The Great Recession... Who Won, Who Lost

Understanding who won… and who lost during this Great Recession can enable us to better prepare for what’s next.  Let’s first look at who got clobbered by the recession that began in 2008:

The Clobbered

Middle-Income Households—the Pew Research Center found that their average median wealth fell by 23% between 2007 and 2009.

People without college degrees—Pew Research also found that unemployment for workers without a high school diploma grew from 7.7% to 15.3% from 2007-2009; while unemployment remained less than 5 percent for those with college degrees.

Children—the percentage of poor working families grew from 27% in 2002 to 31.2% today.  Those working families with children were hurt even more.  57% of all U.S. children today are in low-income or poor families.

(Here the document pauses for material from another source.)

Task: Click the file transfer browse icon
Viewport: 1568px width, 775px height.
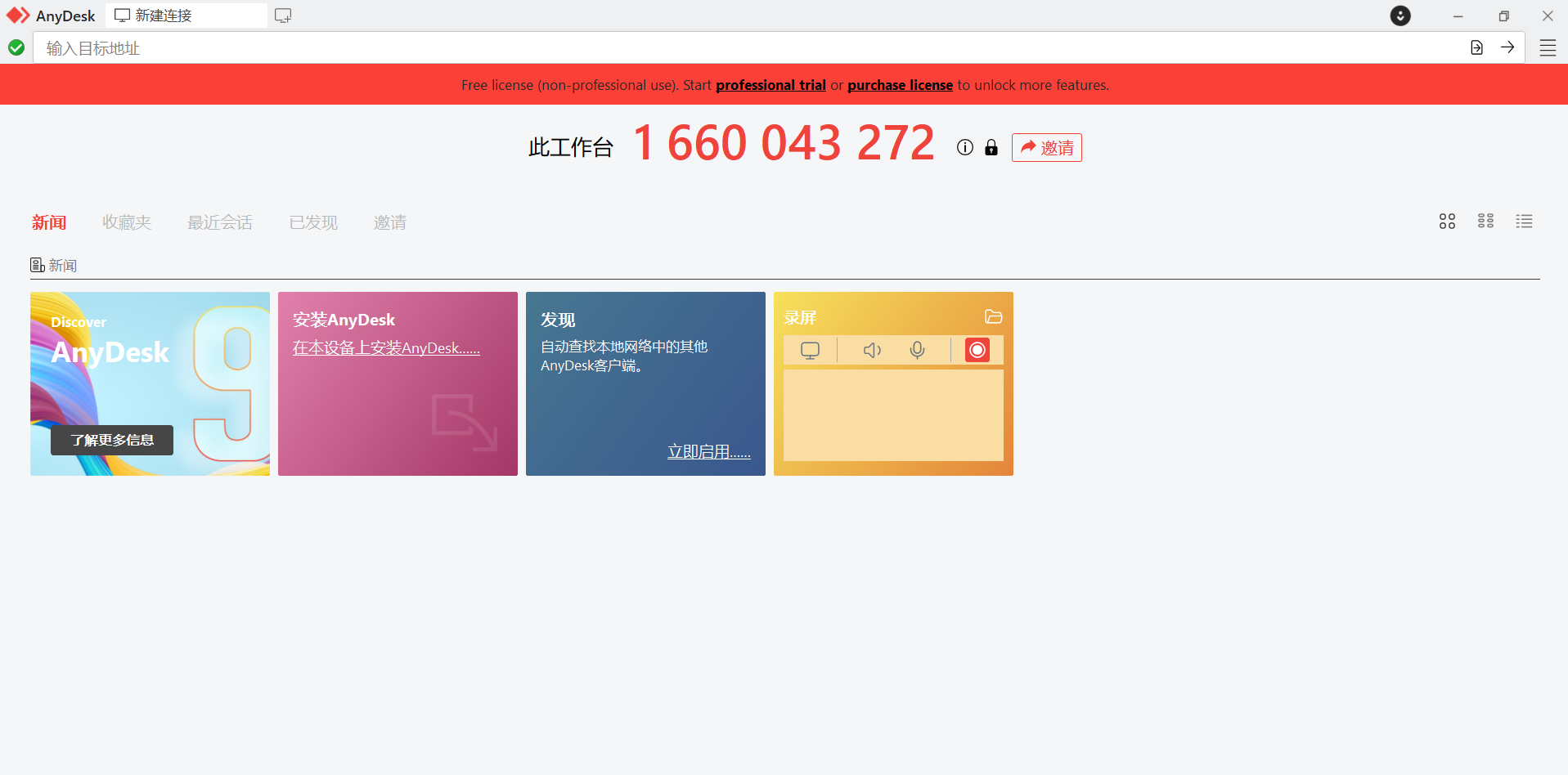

Home Sellers—Home prices got clobbered.  Need I say more?

Pre-retirees—the unemployment rate for those age 55 to 64 more than doubled and way too many are still looking for jobs. 

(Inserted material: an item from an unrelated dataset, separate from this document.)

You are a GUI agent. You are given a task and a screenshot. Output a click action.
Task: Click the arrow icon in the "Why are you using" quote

College grads—recent college grads are seeing the worst unemployment rate in 60 years…18.4%.  Even those that found jobs have had to take a 10% pay cut from what grads were paid before 2007.  When you add their average school debt load, these grads may have been hurt the worst of all. Historical evidence shows that this group may never fully catch up.

The Winners

The Wealthy—their household net worth went down ½ as much as the middle-income families.  The reason?  More diversified portfolios and they did not have to tap those portfolios.

Home Buyers—Houses 25% cheaper than 2007 and home mortgage interest rates at 50 year lows make this the best environment for buying a home since 1970, according to the National Association of Realtors.

Teenagers—this is an interesting one.  Don Peck, author of “Pinched” points out that in Depression of the 1930’s, people in their 20’s really struggled for the rest of their lives.  Teens however fared well and became what’s called, “The Greatest Generation.” 

“Teens were called upon to pick up the slack at home and provide emotional support while both parents worked to support the family.  They learned to delay gratification, were more civic-minded, more committed to family, and had a more can-do attitude”, says Peck.

Could that same phenomenon be occurring right under our noses?